Work to complete - Only the lines of the listing below that run from the line with "Task: Expand the Exchanges dropdown" through the line with "You are a GUI" are to be set down, word for word. Pictures stay out.

Excerpted data -
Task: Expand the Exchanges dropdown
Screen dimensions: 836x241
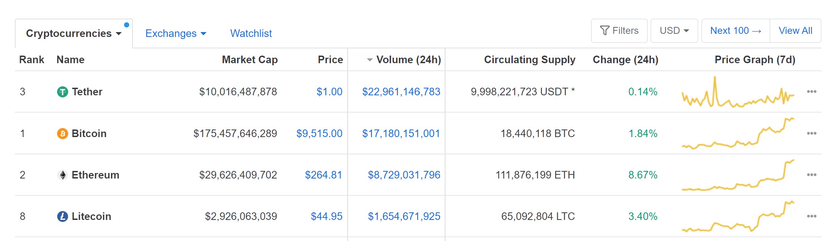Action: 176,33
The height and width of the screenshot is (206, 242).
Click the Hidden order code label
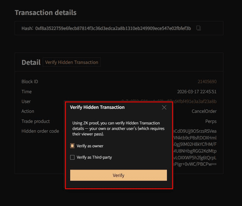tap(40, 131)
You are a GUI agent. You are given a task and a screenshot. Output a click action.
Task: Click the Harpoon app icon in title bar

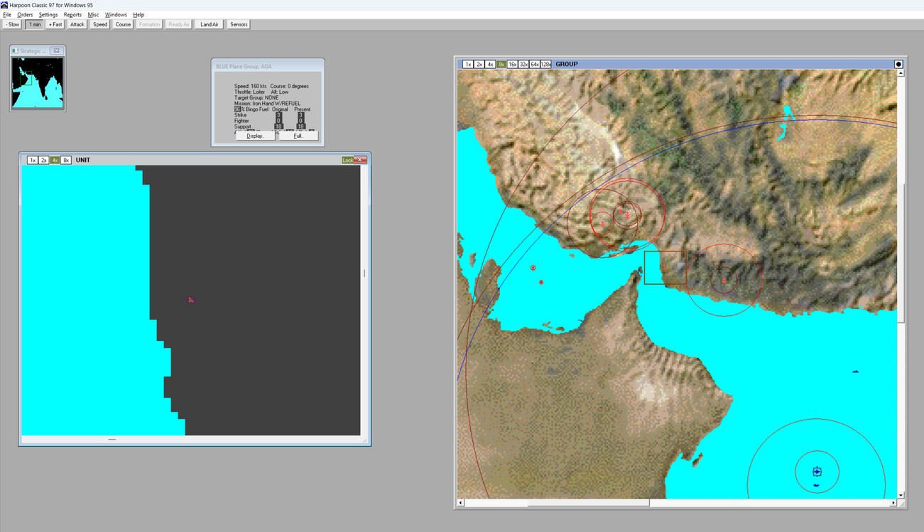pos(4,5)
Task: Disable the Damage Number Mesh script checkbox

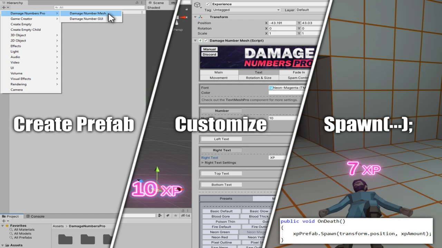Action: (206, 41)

---

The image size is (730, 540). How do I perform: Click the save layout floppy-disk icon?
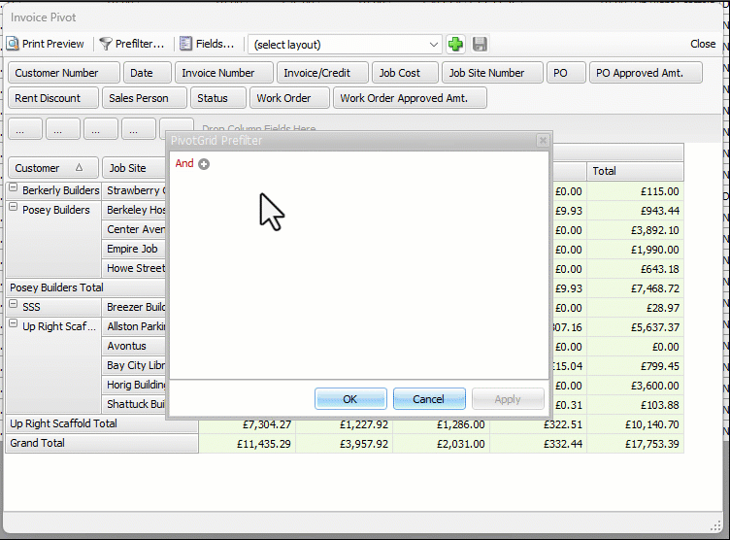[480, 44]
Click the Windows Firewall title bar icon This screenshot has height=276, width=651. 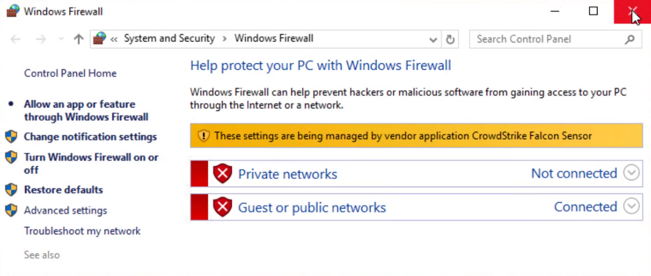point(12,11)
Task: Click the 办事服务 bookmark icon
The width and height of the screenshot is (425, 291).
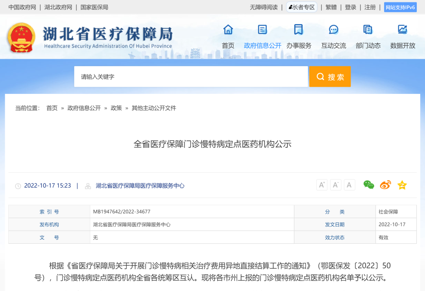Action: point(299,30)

==

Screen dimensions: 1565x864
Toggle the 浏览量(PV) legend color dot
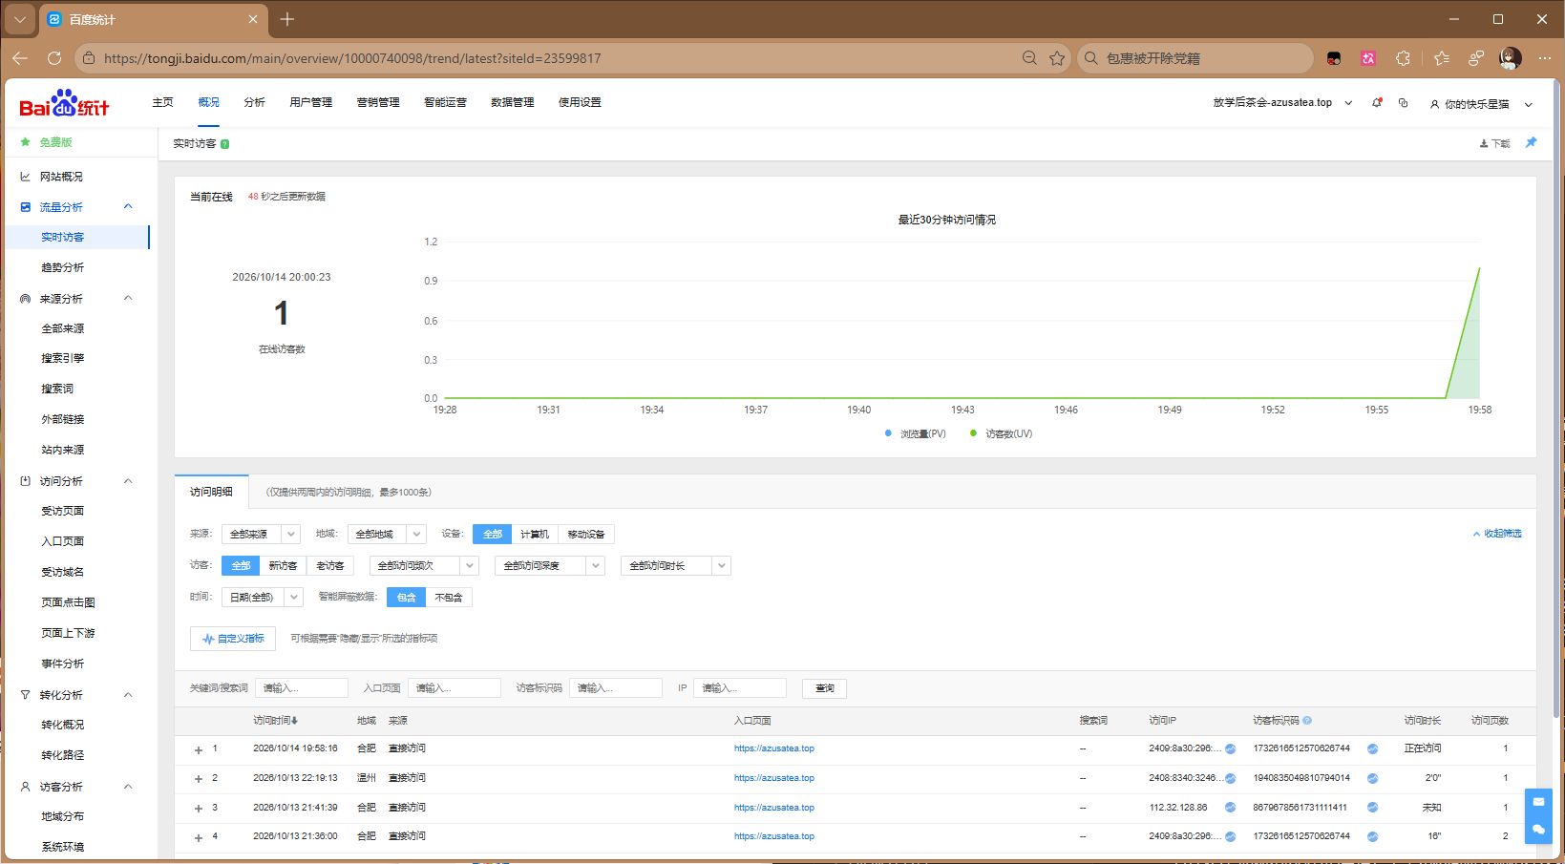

Completed task -
Task: Expand the Exchanges dropdown
Screen dimensions: 836x241
Action: 176,33
The height and width of the screenshot is (206, 242).
Click the Hidden order code label
tap(40, 131)
You are a GUI agent. You are given a task and a screenshot. Output a click action.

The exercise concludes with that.